Gurren Lagann shows how men can truly love one another in the fashion of brothers. Dedication, caring, helping one another to grow, all this combines with the eternal male thirst for competition to allow men to drive one another to greatness, as warriors do, as brothers do. It demonstrates how, in a world where men are allowed to be men, brothers could and would truly love each other. Such a world would be a far more pleasant place to live.

Tomorrow I will have a look at how Gurren Lagann handles the ideas of warriors and death.

Gurren Lagann – Emotion

December 8, 2009 1 comment

This is part 2 of a series exploring Gurren Lagann.

Part 1

If there is one thing Gurren Lagann is not afraid of being, it is passionate. Well, that and epic, but that is a different issue. This animated story runs rampant with excitement, tragedy, comedy and downright awesomeness. All this is fueled by characters who show drive, fury, caring and weakness in a great display of human nature.

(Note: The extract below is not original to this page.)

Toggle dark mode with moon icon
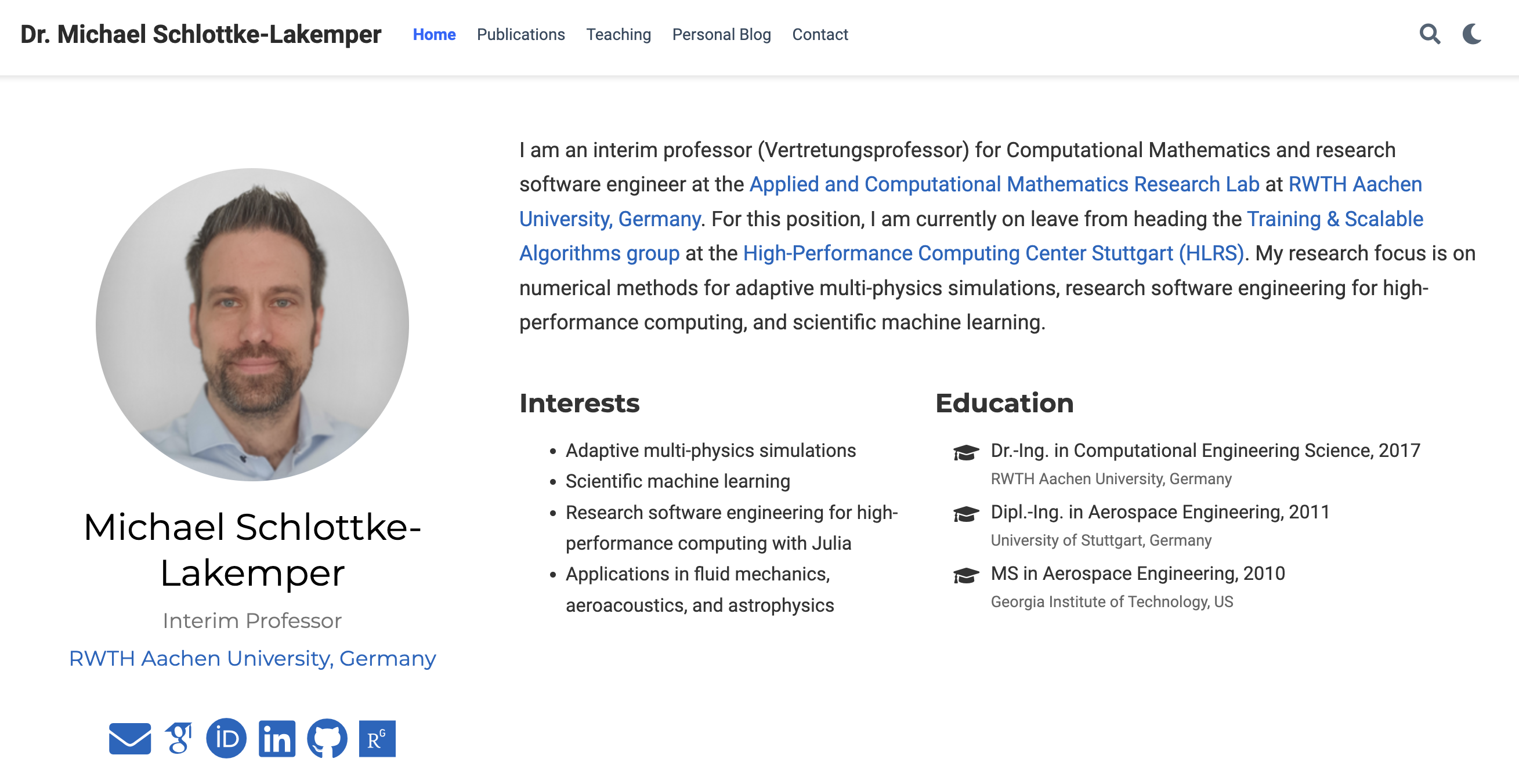The width and height of the screenshot is (1519, 784). pos(1472,34)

Our hero, Simon, begins as a young, fearful boy. It is his friend, idol and blood-brother Kamina who drives him to do more. He may be meek, but he has an inner-fire which comes out with fury. A major focus of Simon’s story is self belief. He has to come to believe in himself, if sometimes through a convoluted network of surrogate-belief, so that he can fight for humanity.

Eventually overcoming a terrible tragedy by discovering his self-confidence, Simon begins to evolve into a confident man capable of facing any challenge. Along the way he finds his love, and he is not afraid to show how he feels, for her or his other friends. There is no awkward hiding of feelings here, luckily. Simon is shown to obviously care about those he fights with and so he fights for them. Simon may stutter in expressing his feelings a few times, but not from fear of his emotions, just natural human doubt.

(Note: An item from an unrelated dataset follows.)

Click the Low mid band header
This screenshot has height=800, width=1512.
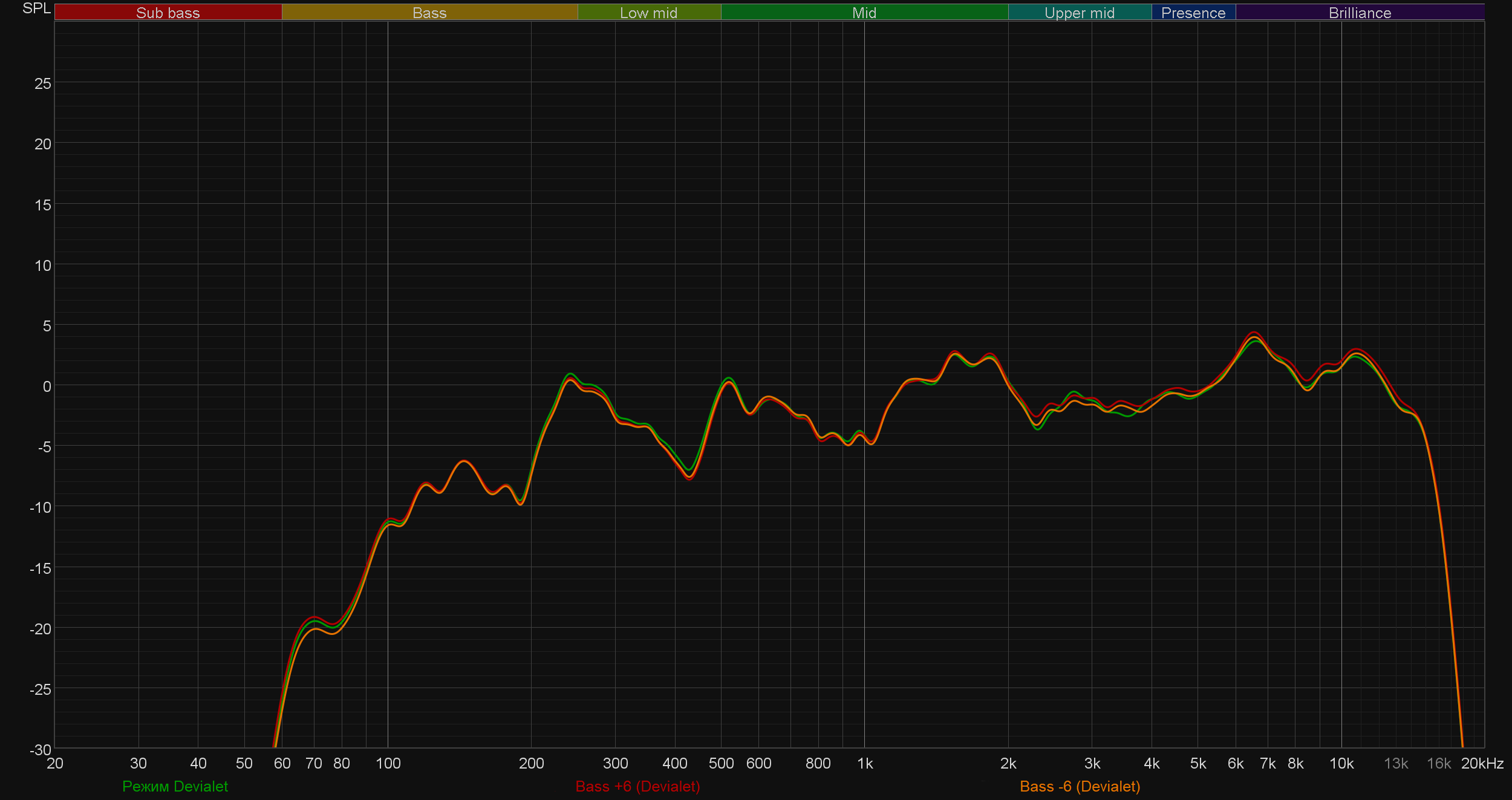648,13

Even as he grows older and stronger, Simon continues to show his vulnerable side as he must fight against untold odds to save his world and the life of his love. There is never any sense of macho-pride here, just pure human emotion, truthful and heartfelt. The characters never have a sense of invincibility, but they never give-up when their backs are to the wall.

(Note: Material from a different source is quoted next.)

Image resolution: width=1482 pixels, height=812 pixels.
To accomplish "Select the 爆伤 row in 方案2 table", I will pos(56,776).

Overall, the characters of Gurren Lagann, both male and female, show great heart and emotion, often better portrayed than in many live-action films. A core theme is the power of the human spirit, so the show undeniably encourages getting in touch with your emotions and using your positive feelings to drive you. Its male characters strike a balance between strength and weakness which is refreshing. Elsewhere, many characters (especially men) are either weaklings with emotion or tough-guys without emotions, both despised. Here we have believable men who are as strong as it gets but are still human, and so have feelings and vulnerabilities.

The message? Feelings do not make you weak, they make you strong. Embrace them and be the best you can be.

I also love the sense of classical romance this show has. Some might call me a chauvinist, but there isn’t anything more romantic than the hero holding his woman on his lap as he pilots his mecha into battle with the ultimate forces of evil. And she doesn’t have to just be a pretty flower. She can and should kick in all her energy and passion too.